Commune Hotels & Resorts
Commune CEO Niki Leondakis has appeared in M&C's pages before. For our 2012 "Best Places to Work" story, she was featured as president and COO of honoree Kimpton Hotels & Restaurants. She left Kimpton in November that year, however, to become the top executive for San Francisco-based Commune Hotels & Resorts, which was established in October 2011, following the merger of Thompson Hotels and Joie de Vivre Hotels.

Community service:
Commune Hotels & Resorts CEO
Niki Leondakis (top) helps lead
an art project at a local orphanage
during a senior executive meeting
in Alila Seminyak, Bali. Below, a yoga
session prior to the company's recent
leadership summit in Miami.
Community service: Commune Hotels & Resorts CEO Niki Leondakis (top) helps lead an art project at a local orphanage during a senior executive meeting in Alila Seminyak, Bali. Below, a yoga session prior to the company's recent leadership summit in Miami.

 "There was a lot to do, because Commune was the result of a merger of two boutique hotel companies that had their own distinct cultures," Leondakis says. "My first order of business was to focus on defining the new company culture. To me, that's an essential part of the overall business strategy. A healthy and engaging culture, where the team members are happiest, is one of the vehicles for achieving your business goals."

Leondakis strove to create a sense of purpose at the company from the bottom up, holding many meetings and asking employees to define what they saw as Commune's greater mission. "We came up with something like 77 core values, and we distilled it down into themes," she says.
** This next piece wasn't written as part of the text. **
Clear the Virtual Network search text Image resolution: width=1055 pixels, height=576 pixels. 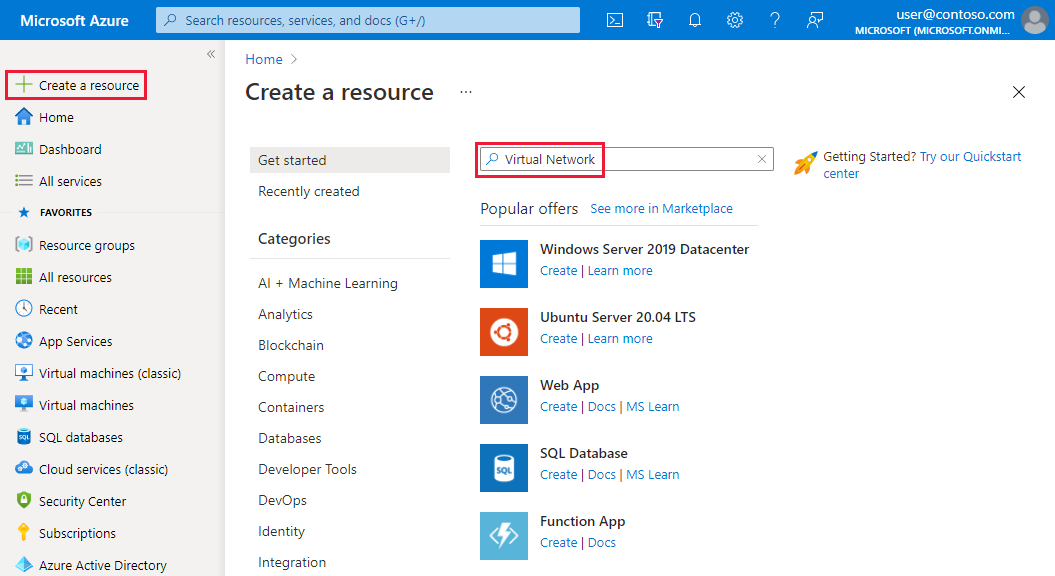[762, 159]
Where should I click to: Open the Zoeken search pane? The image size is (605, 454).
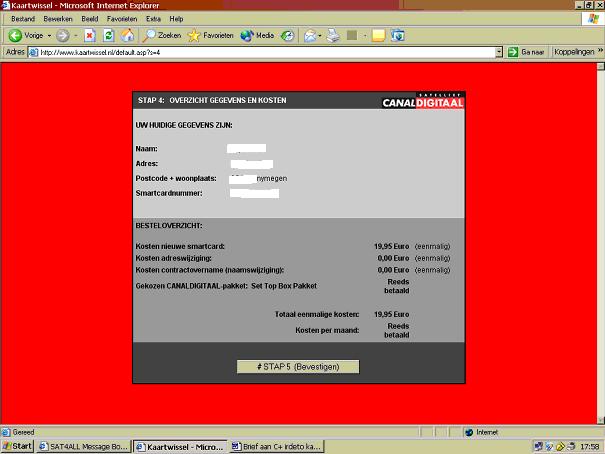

Ten tenets were identified, and now the company of 4,600 people -- 65 in San Francisco, 22 in the New York regional office, and the rest at 45 hotels and one ship -- runs on the Spirit of Commune values: celebrate individuality; be thoughtful; listen; laugh often; live with the heart of an innkeeper; be humble; continuously improve; seek balance; cherish our resources; and follow your angel, ignore your devil.

A number of company initiatives aim to bring these values to life. "Wellness Wednesdays" have been instituted in San Francisco, featuring a yoga teacher who also exercises a sense of humor. "On nice days we hold class on the roof deck," says Leondakis. "It brings us together and gives people who have tense jobs some moments of relief." Likewise, many Commune hotels host staff fitness classes and morning warm-up/stretching sessions.
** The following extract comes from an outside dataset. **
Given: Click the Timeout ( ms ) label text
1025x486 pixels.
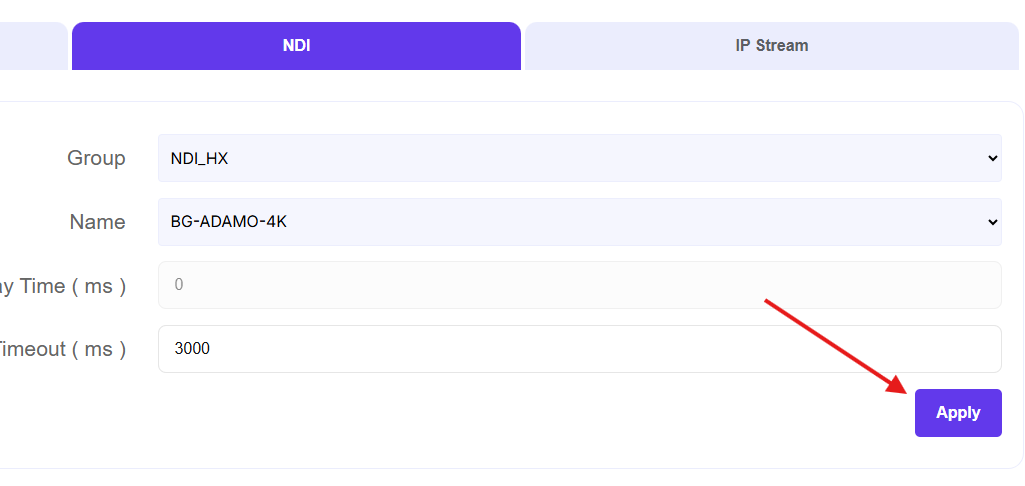Looking at the screenshot, I should pyautogui.click(x=63, y=349).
Leondakis and her charges are starting to go through the culture-defining process once again, as the company processes its recent merger with Destination Hotels, marrying Commune's more urban oases with Destination's resorts. "We're going to go through a very similar process to what we did when I came to Commune, harnessing the ideas of all employees across both companies," says the CEO. By the summer, she expects the combined entity to have a new name, with a new set of core values in place by early fall.

One tenet will not change: "People matter most," affirms Leondakis. "If you just try to manage results, it's not going to be sustainable. Involve the people equation in all business decisions."